The message of Bhagwan Mahavir had spread far and wide and the impact was felt by the common people as well as the kings and the emperors. One of the chief devotees of Bhagwan Mahavir was Shrenik Bimbisar, the king of Magadh. His son Abhaykumar was also Mahavir’s chief devotee and there are historical references about him in the records of the Swetambara and Digambara tradition, and also in the ancient Buddhist Majjhima Nikaya. It is also believed that Abhaykumar had once met and honoured Gautam Buddha. This reflects his reverence for other religions.
The minister to king Shrenik, Abhaykumar, was an embodiment of supreme intelligence, religiosity and detachment. His keen intellect had helped to solve many a thorny problem. It, then, became customary to write the words may we be blessed with the intellect of Abhaykumar, in the account books worshipped during the festival of Deepawali.

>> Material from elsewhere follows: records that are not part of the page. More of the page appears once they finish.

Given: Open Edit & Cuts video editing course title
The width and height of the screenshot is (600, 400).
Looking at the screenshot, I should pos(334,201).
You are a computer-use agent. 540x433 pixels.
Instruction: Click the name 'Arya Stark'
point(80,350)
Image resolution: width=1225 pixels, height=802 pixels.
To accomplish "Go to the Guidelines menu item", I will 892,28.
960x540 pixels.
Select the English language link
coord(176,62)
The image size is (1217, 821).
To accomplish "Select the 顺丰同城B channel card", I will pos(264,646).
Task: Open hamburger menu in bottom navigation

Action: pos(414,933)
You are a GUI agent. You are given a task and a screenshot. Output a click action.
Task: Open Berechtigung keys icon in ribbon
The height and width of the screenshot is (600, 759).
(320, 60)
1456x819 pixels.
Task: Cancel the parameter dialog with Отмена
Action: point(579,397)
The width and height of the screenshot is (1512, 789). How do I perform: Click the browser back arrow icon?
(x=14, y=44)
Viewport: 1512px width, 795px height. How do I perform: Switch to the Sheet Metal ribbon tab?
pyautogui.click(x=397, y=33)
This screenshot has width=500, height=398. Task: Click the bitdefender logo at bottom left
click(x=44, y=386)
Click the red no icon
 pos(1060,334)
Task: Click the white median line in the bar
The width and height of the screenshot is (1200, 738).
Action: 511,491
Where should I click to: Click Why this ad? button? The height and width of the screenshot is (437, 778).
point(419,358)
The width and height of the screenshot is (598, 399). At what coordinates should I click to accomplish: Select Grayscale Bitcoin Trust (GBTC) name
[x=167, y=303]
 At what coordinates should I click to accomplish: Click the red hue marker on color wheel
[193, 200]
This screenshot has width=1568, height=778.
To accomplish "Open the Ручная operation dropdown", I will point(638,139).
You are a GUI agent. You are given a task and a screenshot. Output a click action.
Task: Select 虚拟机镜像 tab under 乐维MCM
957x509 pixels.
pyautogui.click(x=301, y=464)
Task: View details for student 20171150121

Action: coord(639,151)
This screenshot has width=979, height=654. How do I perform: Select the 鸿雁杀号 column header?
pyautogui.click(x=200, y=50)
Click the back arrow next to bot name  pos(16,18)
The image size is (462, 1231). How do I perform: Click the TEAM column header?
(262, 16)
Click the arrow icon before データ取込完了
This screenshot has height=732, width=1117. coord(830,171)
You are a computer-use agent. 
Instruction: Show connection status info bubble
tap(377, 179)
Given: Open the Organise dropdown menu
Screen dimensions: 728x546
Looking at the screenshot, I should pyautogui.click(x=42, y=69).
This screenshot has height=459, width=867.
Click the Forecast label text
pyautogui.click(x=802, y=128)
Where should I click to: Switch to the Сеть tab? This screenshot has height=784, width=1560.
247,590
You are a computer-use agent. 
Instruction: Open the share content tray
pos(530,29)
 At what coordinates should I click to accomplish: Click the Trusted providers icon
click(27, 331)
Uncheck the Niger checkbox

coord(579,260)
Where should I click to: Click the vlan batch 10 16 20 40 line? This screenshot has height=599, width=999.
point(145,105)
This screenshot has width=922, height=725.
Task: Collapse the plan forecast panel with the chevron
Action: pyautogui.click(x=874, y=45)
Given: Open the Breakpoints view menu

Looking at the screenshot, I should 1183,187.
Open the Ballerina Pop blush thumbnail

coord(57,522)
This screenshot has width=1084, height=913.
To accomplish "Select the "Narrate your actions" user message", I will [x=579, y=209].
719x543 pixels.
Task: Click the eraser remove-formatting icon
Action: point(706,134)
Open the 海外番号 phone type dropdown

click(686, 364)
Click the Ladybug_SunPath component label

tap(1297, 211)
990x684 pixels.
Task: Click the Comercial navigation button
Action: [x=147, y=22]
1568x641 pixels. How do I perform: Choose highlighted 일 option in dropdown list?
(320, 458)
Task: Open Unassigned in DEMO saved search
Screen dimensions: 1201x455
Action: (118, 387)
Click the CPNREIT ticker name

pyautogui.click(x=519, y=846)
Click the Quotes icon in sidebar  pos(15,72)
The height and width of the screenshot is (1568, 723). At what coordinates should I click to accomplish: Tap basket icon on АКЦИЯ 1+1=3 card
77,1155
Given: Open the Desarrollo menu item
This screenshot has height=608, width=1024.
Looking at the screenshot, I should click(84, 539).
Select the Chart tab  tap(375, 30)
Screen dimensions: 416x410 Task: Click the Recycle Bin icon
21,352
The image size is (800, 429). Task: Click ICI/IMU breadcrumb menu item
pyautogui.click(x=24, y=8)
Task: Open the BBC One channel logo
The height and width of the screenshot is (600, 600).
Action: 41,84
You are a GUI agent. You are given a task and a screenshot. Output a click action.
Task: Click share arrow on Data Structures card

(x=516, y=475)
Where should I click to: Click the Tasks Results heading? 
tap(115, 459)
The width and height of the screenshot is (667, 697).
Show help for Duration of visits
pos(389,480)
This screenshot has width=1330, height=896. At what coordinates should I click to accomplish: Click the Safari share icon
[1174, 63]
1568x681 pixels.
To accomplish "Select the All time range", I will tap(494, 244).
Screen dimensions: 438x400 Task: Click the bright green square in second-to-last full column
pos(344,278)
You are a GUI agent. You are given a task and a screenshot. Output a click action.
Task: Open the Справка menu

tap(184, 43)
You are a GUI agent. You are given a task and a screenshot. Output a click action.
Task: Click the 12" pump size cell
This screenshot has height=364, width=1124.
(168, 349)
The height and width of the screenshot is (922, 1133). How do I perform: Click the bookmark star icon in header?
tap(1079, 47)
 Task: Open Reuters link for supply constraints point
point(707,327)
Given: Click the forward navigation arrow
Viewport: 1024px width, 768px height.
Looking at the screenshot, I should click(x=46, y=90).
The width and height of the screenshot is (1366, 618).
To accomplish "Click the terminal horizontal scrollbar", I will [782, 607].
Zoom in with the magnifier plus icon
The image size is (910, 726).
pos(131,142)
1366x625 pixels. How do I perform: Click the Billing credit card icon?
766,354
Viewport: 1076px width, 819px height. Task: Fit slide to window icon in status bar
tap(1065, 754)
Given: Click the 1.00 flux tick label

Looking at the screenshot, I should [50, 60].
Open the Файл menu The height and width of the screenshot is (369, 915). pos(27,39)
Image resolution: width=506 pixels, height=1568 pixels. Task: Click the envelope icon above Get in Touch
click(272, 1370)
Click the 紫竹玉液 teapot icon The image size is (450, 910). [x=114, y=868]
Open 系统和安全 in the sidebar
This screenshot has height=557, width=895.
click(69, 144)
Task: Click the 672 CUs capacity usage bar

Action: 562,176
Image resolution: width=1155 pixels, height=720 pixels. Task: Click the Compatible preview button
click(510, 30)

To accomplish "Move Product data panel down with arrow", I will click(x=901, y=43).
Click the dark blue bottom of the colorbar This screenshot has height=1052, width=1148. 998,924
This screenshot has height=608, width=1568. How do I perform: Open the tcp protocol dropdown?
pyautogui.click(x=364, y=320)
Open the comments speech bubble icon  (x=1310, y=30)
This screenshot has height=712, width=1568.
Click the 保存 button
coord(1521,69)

Once father Bimbisar challenged his son Abhaykumar to retrieve a ring from an empty well without descending into it. Abhaykumar threw cow dung into the well and allowed it to dry. The ring stuck to the dung cake and now he filled the well with water. The cake, with the ring in it, swelled to the rim and thus the ring was retrieved. Similarly, he had helped the king to nab the thief stealing mangoes from the garden. Once the king wanted to learn the skill of mesmerism in order to attract people towards him from a person of low caste, but he could not. Abhaykumar found out the cause of his failure. He said: “You cannot learn any skill or art sitting on your throne. Install the person of low caste in a high seat as your teacher and then only the goddess of knowledge will be pleased with you.” Thus, he established the supremacy of a teacher.
Abhaykumar was renowned as a highly intelligent, just, loving and an ideal minister. He used to learn about people’s problem travelling incognito and this helped him to defeat conspiracies against his kingdom. There are many such instances to prove his razor-sharp intellect and ingenuity and Jain literature is replete with stories testifying to his qualities. He was also generous, courteous and self-abnegating. When king Shrenik thought of appointing him his successor, he, with the consent of all, instead became a disciple of Bhagwan Mahavir.
Abhaykumar travelled far and wide and spread the message of Mahavir. He visited a region known as Parasya in those days, and known now as Iran. The prince of Parasya was Abhaykumar’s friend. The prince, influenced by the preachings of Mahavir, had also become his disciple later. It is said that, at the request of Adrak, Abhaykumar had sent a golden idol to him. The darshan of the idol caused the desire for vairag (renunciation) in Adrak and he set out on a journey to ancient India. The members of his family tried in vain to dissuade him. He, then, met Bhagwan Mahavir and surrendered himself to him. Abhaykumar, thus, proved himself a competent, intelligent minister and also a highly devoted monk.
In the Jain tradition, Abhaykumar symbolises an ideal blend of intellect, devotion and sacrifice. He renounced the worldly pleasures and chose the difficult path of penance. All the princes of Shrenik Bimbisar – Abhaykumar, Meghkumar, Nandisen and Varisen – led a life of renunciation though born into affluence and luxuries. Under the spell of Bhagwan Mahavir’s influence, they gave up everything and walked on the difficult path of penance and spirituality.